Of course, there are exceptions. Rocky, Friday Night Lights, North Dallas Forty – movies where the story and the stakes are real, something that audiences can care about outside of the actual sports action happening on the screen. And let’s be honest: the realism of the sports action does matter.
Nobody believes Ed Norton is dunking a basketball in American History X.
But when a sports movie really hits, it hits because it’s a good movie first and a good sports movie second. It hits because the connection goes beyond a bat and a ball. It’s about father and mothers, sons and daughters, lifelong friends and teammates. At its core, sports are about stories and drama. So when a filmmaker is able to tap into all of that, there is an opportunity for greatness.

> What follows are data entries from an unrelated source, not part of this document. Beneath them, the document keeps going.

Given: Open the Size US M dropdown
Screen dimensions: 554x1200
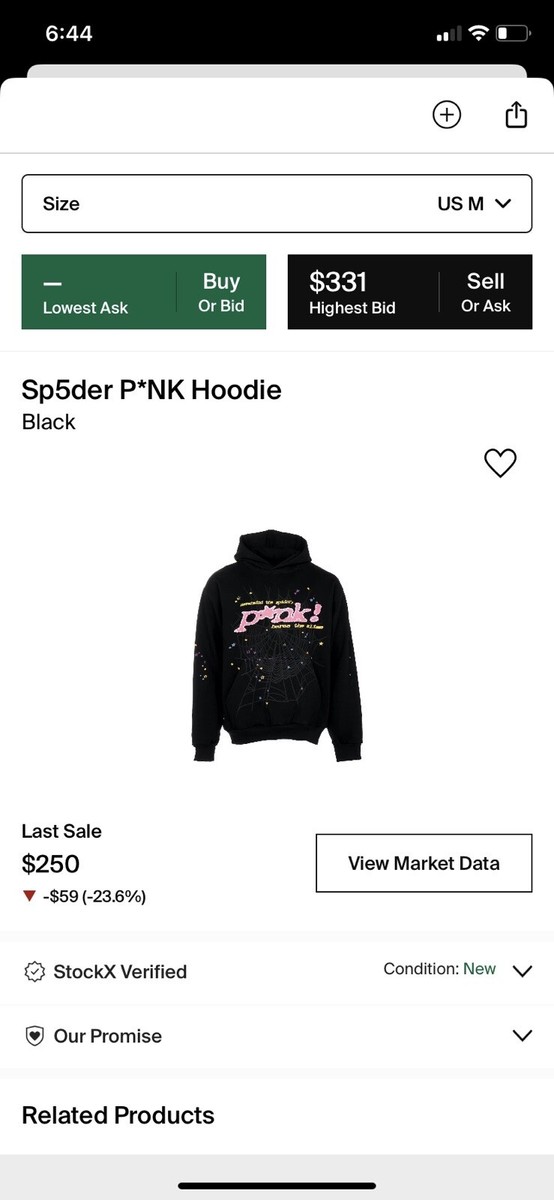Looking at the screenshot, I should click(277, 204).
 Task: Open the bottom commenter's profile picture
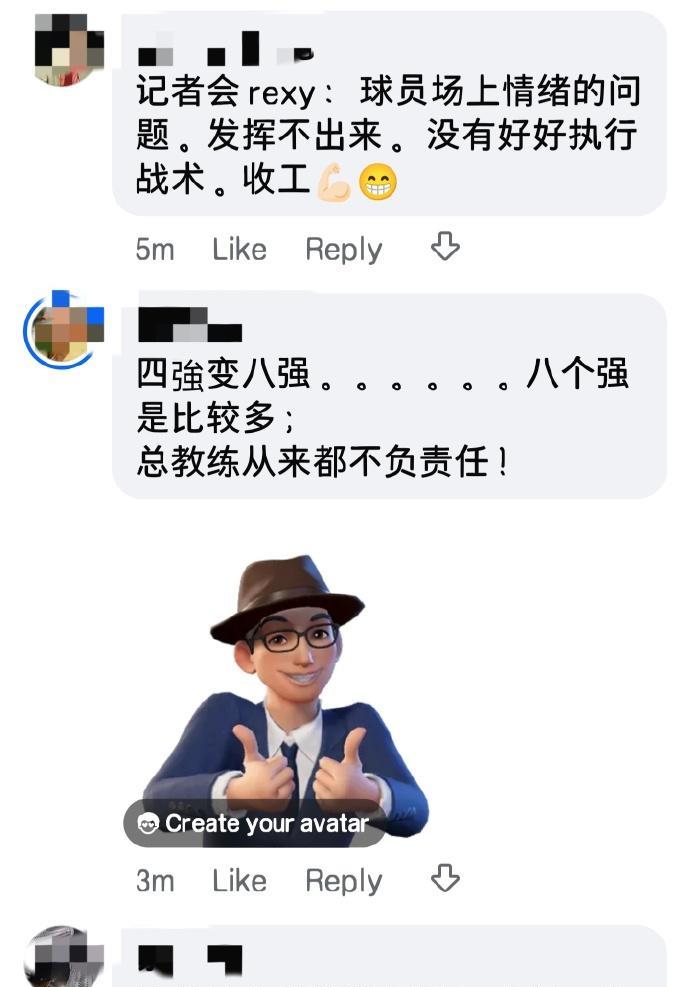(63, 957)
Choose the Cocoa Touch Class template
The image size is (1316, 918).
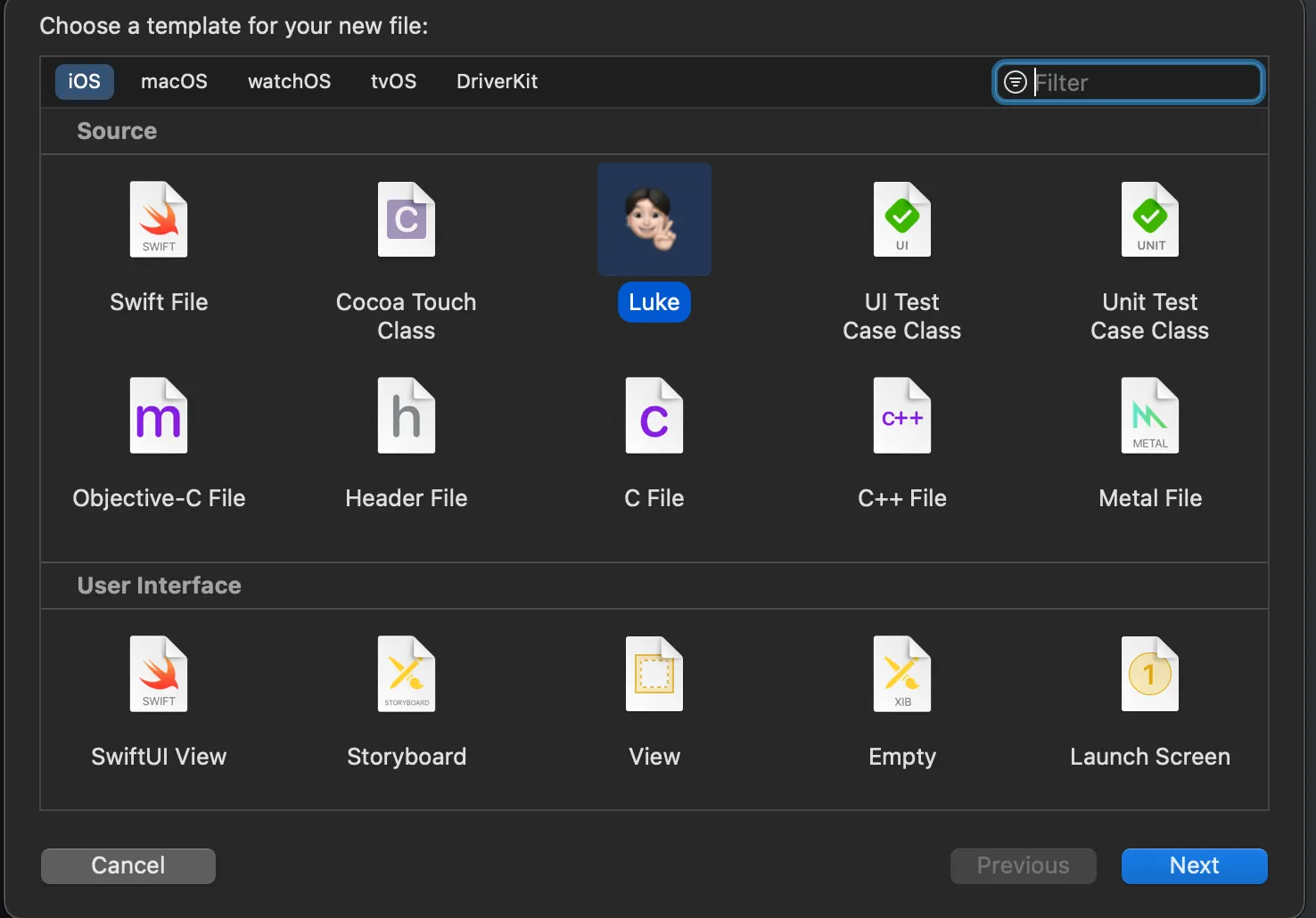tap(407, 220)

Sadly, Uncle Drew is not great. It’s not even good. And that pains me.
Unlike boxing and baseball movies, both of which seem to always find box office success, perhaps because they mimic two of our country’s favorite pastimes – violence and nostalgia – there are rarely good basketball movies. He Got Game, White Men Can’t Jump, and Hoosiers, even though it grows sketchier and sketchier as the years go by, are among the rare few. From there it gets dire. Eddie. Like Mike. Thunderstruck. Don’t even talk to me about Space Jam.
So I wanted Uncle Drew to be good. I wanted it to be more than a gimmick, more than an extended version of the Pepsi commercials that – let’s be honest – were pretty brilliant and probably did deserve a crack at a feature. But unlike the commercial, where Kyrie Irving (Uncle Drew) dons prosthetics and makeup and heads out to the court to school some “young bloods,” the gimmick isn’t enough to carry an entire movie. No matter how shockingly good those NBA players are, not only as players, but also as actors.
And they are good actors.
Chris Webber (Preacher), going full-on Coming to America with his over-the-top-but-still-amazing character work. Reggie Miller as Lights, a blind (seriously) 3-point shooter and Shaquille O’Neal, a towering karate instructor, both bring their larger than life personalities to the screen and it works. Nate Robinson (Boots) barely talks, but by the end of the movie is the heart of the story. And finally, Lisa Leslie as Betty Lou is simultaneously scary and hilarious.
Perhaps, if you could go back and cut this movie up and release it as a series of shorts, highlighting Uncle Drew and these individual characters, it might achieve the same sort of magic the original commercials captured.
Instead, the story centers around Dax (Lil Rel Howery), who is close to achieving his life-long goal of finding success on the court. Howery (Get Out) is the actual protagonist of the movie, and he shines even when faced with the impossible task of sharing the screen with literal giants. As a burgeoning coach, he’s trying to create a team for the Rucker Classic, a famous street ball tournament at Rucker Park in New York City. As you’d expect, Dax’s team gets stolen out from under him by his nemesis (since middle school!), Mookie, played by Nick Kroll. In the course of the movie, Dax loses his girlfriend (the brilliant Tiffany Haddish), meets a new one (Erica Ash), and realizes that he’s had a family all along in Uncle Drew’s geriatric squad because, oh yeah, he’s also an orphan.
It feels wrong to dunk on a movie that is already getting dunked on so hard by its own script and story, but the entire experience is exhausting. And like an athlete who has all the physical gifts, but lacks the drive to utilize them, Uncle Drew is missing perhaps the most important quality both an athlete and a movie needs to be successful—heart.